(TASK INPUT begins)
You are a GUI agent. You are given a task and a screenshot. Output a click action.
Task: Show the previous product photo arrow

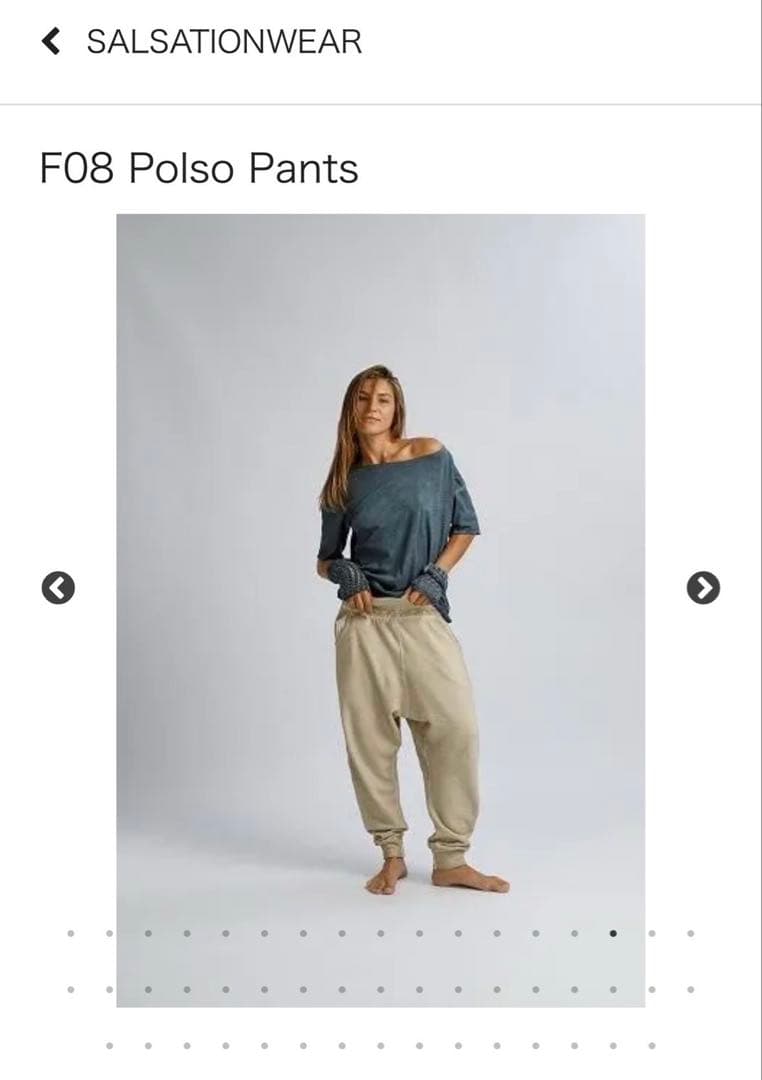tap(58, 588)
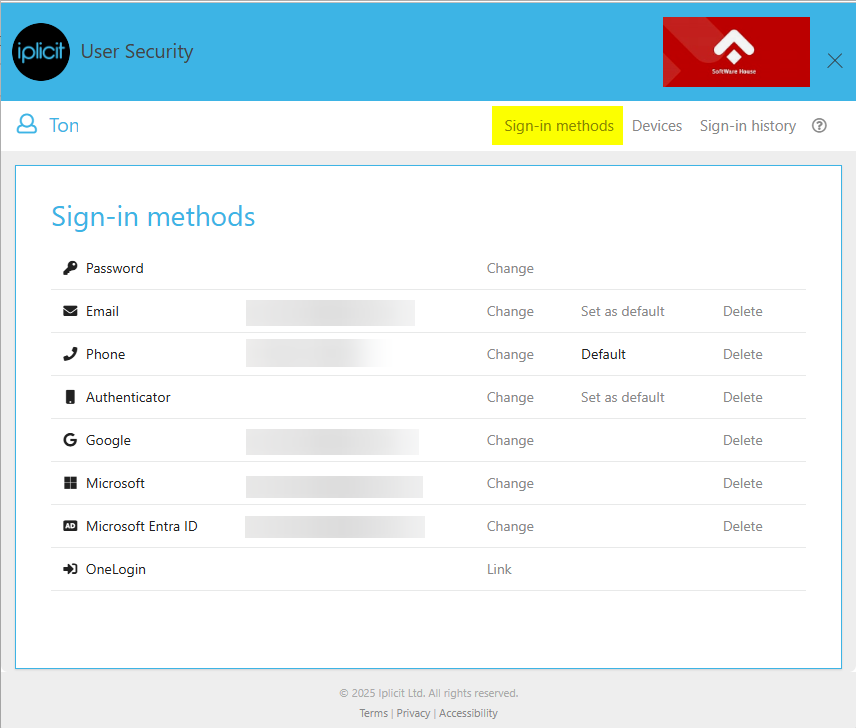Set Email as default method
The height and width of the screenshot is (728, 856).
pos(622,311)
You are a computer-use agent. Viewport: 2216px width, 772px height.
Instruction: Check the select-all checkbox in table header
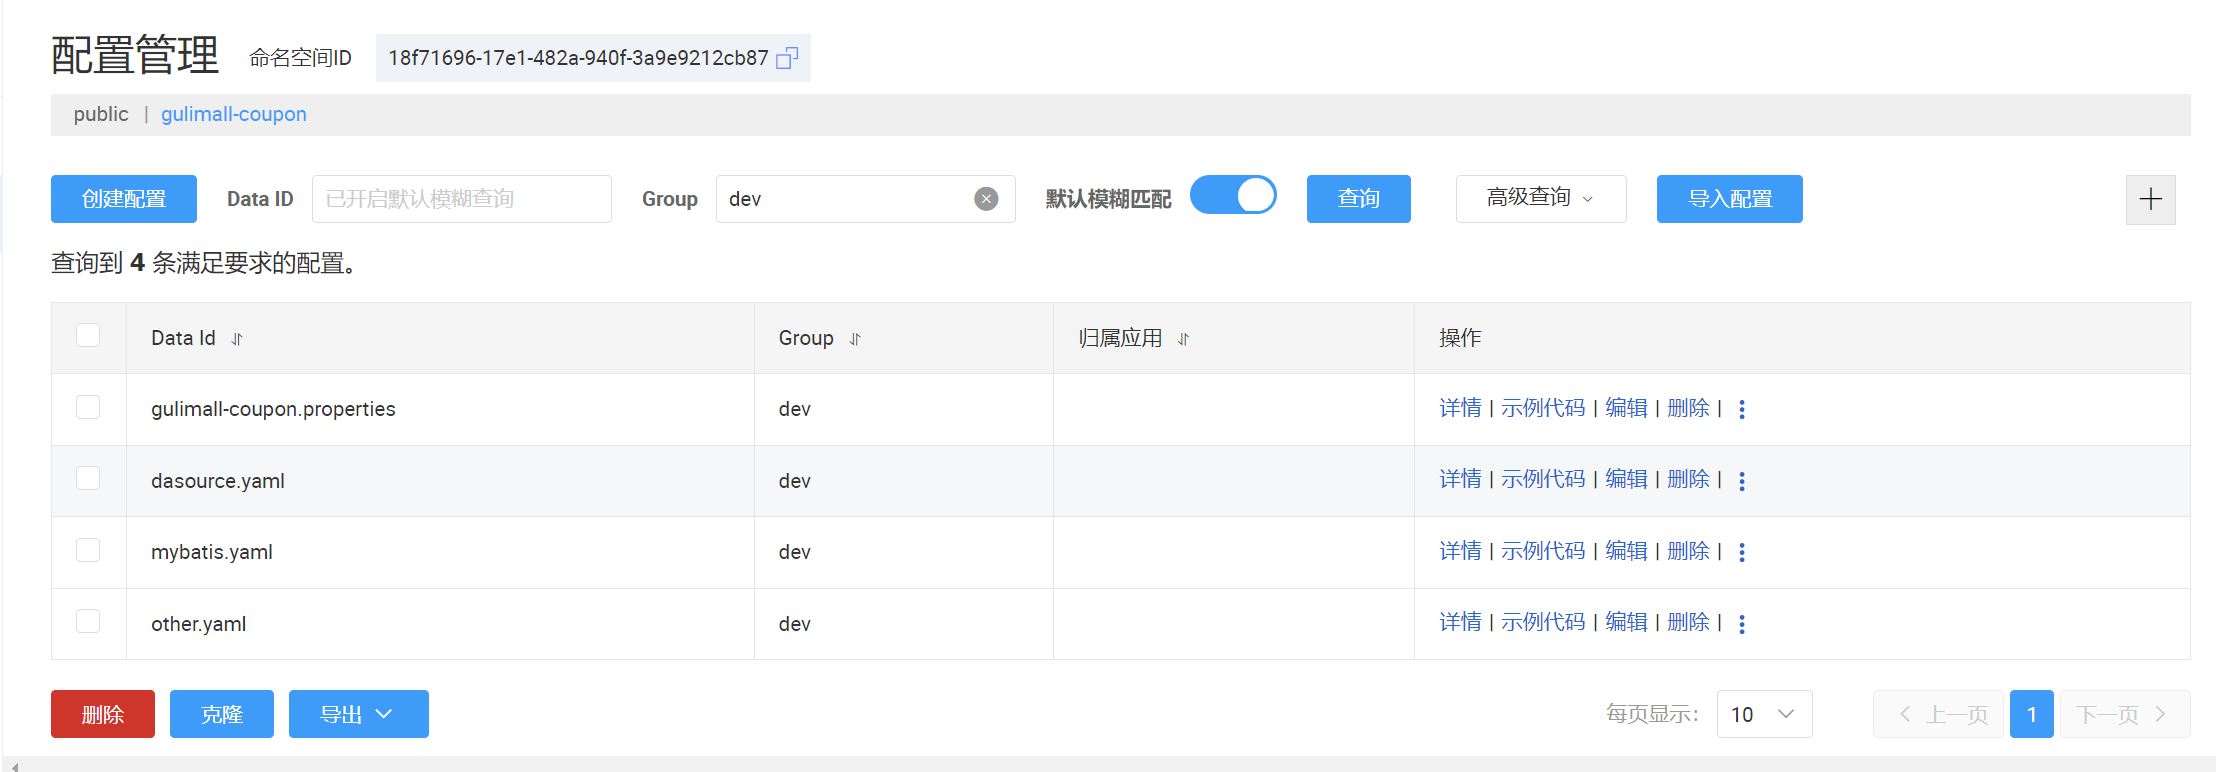[x=88, y=335]
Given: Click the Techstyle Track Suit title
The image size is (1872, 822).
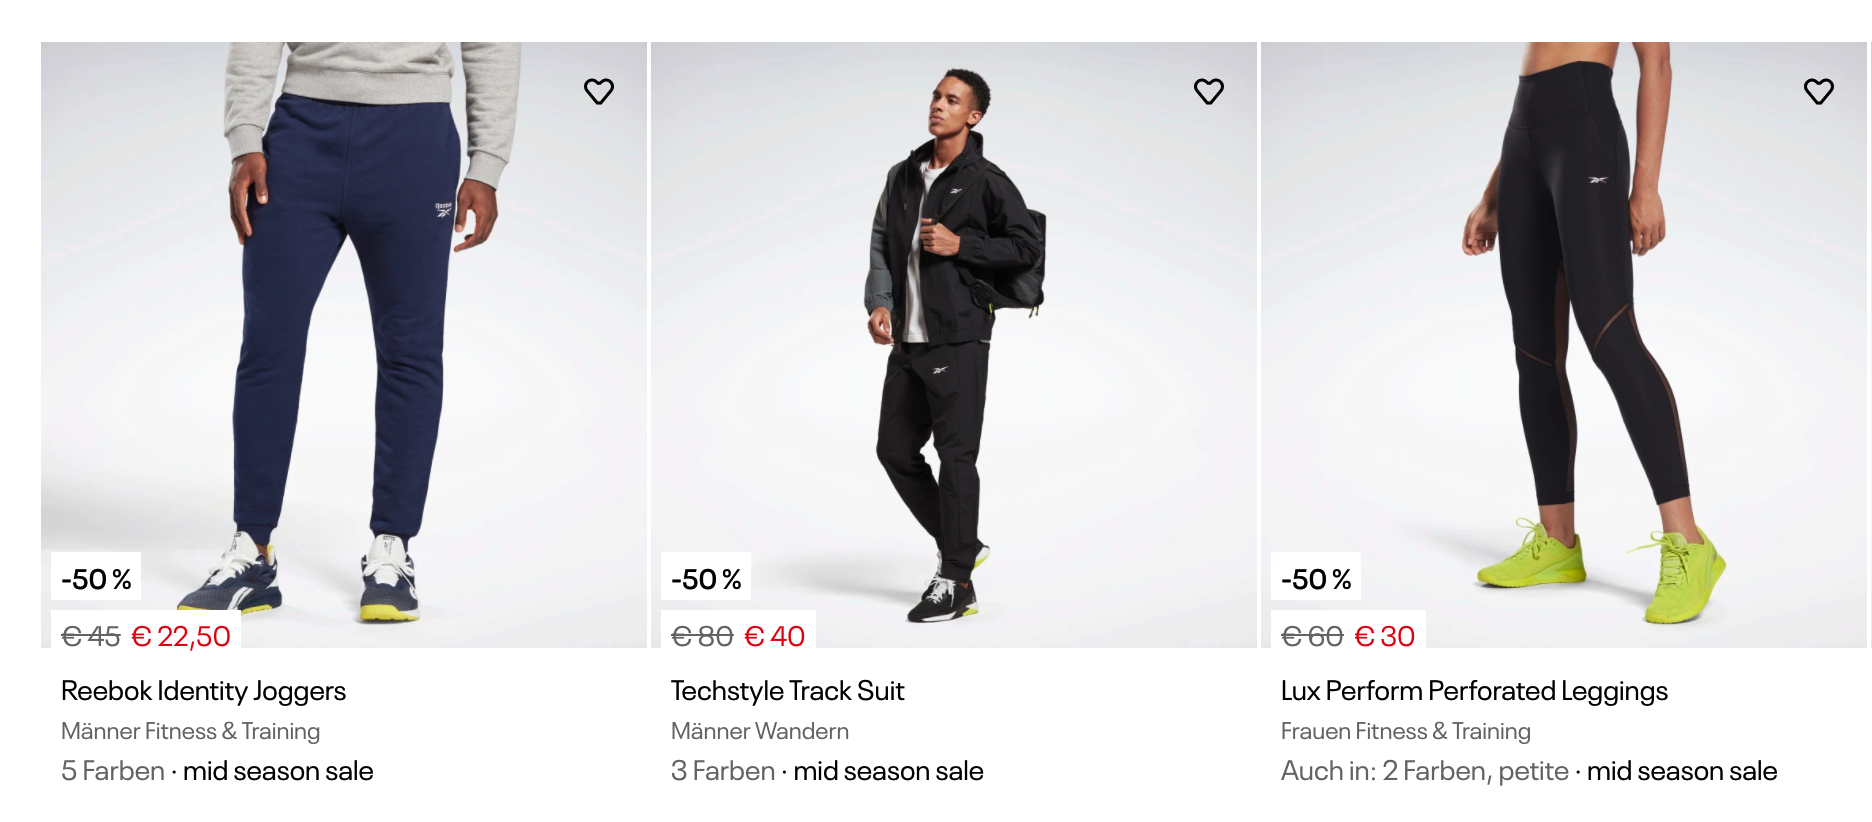Looking at the screenshot, I should coord(787,691).
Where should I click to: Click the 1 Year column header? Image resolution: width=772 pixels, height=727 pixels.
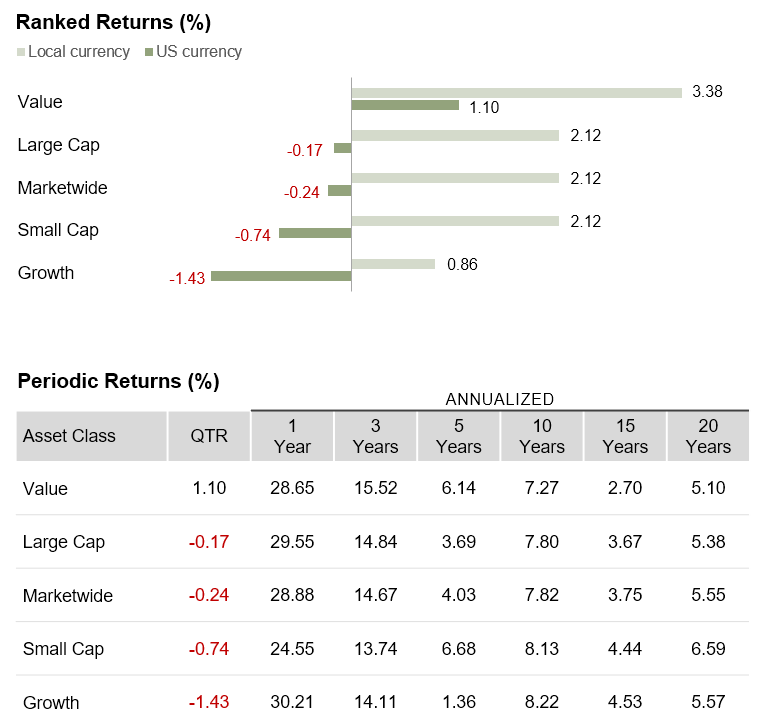[x=292, y=436]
(TASK INPUT ends)
EXERCISE DETAILS —
Your answer must be the lines from the one containing "Task: Show the previous product photo arrow" through the last line of the listing above, restated word for word, with no pictures.

EXPECTED ANSWER —
Task: Show the previous product photo arrow

tap(58, 588)
Set Email as default method
The height and width of the screenshot is (728, 856).
pos(622,311)
You are a computer-use agent. Viewport: 2216px width, 772px height.
Instruction: Check the select-all checkbox in table header
[x=88, y=335]
Given: Click the Techstyle Track Suit title
The image size is (1872, 822).
Looking at the screenshot, I should coord(787,691).
Where should I click to: Click the 1 Year column header? Image resolution: width=772 pixels, height=727 pixels.
[x=292, y=436]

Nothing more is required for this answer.